Jokul et Gorak s’approchèrent du couple, alarmés par le timbre de la voix d’Asmita. L’orque tenta de la consoler à sa manière.

“Il paiera pour ça et tout le reste! Que les ancêtres m’en soient témoins!”

Jokul approuva d’un mouvement de tête puis leur indiqua du doigt la mission maintenant toute proche. Ils allaient enfin pouvoir se reposer de l’agitation de la nuit. C’était une ancienne et massive bâtisse construite en pierre sur un petit promontoire rocheux. Sa lourde porte de bois brut et son toit plat en terrasse entouré d’un muret crénelé en faisait un très bon point défensif d’où l’on pouvait surveiller les alentours. Jokul les invita à entrer.

“On est arrivé. Vous savez où sont vos chambres ainsi que la salle d’eau. Si vous avez faim, il doit y avoir ce qu’il faut à la cuisine. Pour l’heure je dois m’occuper des préparatifs des  hommages du matin et laisser mes instructions à mes deux novices. Je suppose que l’on reprend la route demain.”

 Ikard sourit aux propos du missionnaire.

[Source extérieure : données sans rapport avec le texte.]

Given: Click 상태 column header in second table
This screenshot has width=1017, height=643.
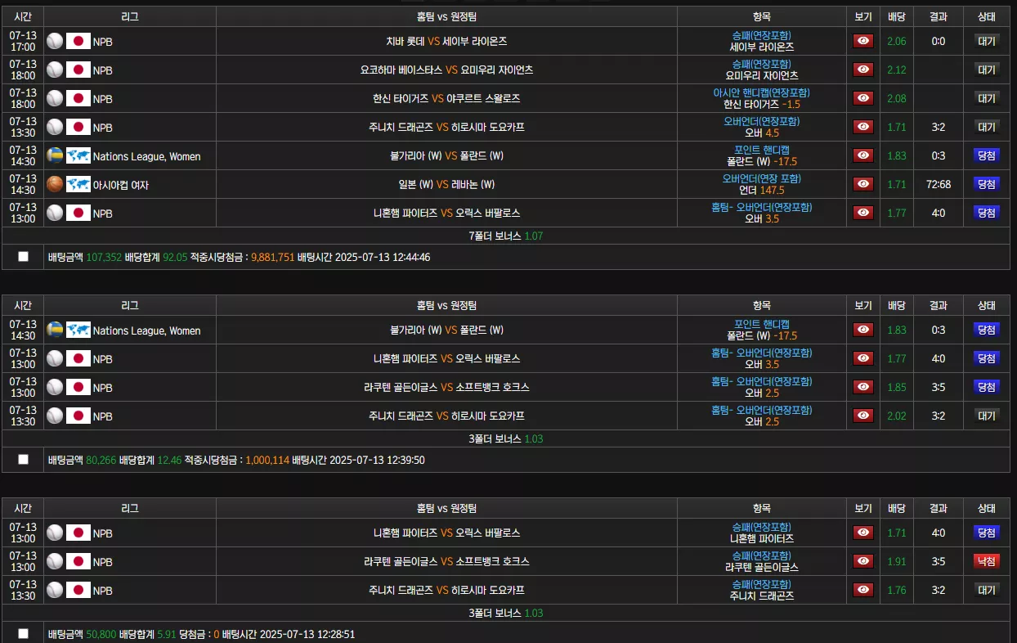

 “ Tu supposes bien mon bon ami. Je suis heureux que tu veuilles nous accompagner dans cette traque. Ton aide est la bienvenue. ”

 Gorak opina du chef et se dirigea vers la cuisine, pendant qu’Asmita et Ikard gagnèrent leur chambre. Elle avait la tête qui tournait et elle pouvait sentir poindre un début de migraine. A peine avaient-ils pénétrés la chambre qu’elle fut prise de vertiges. Ikard la rattrapa avec douceur puis la porta dans sa couche.

“Dors tranquillement, tu as besoin de repos, la soirée a dû complètement t’épuiser.”

Sa voix était douce et réconfortante. Ce fut là les dernières paroles qu’elle entendit avant de sombrer dans un profond sommeil.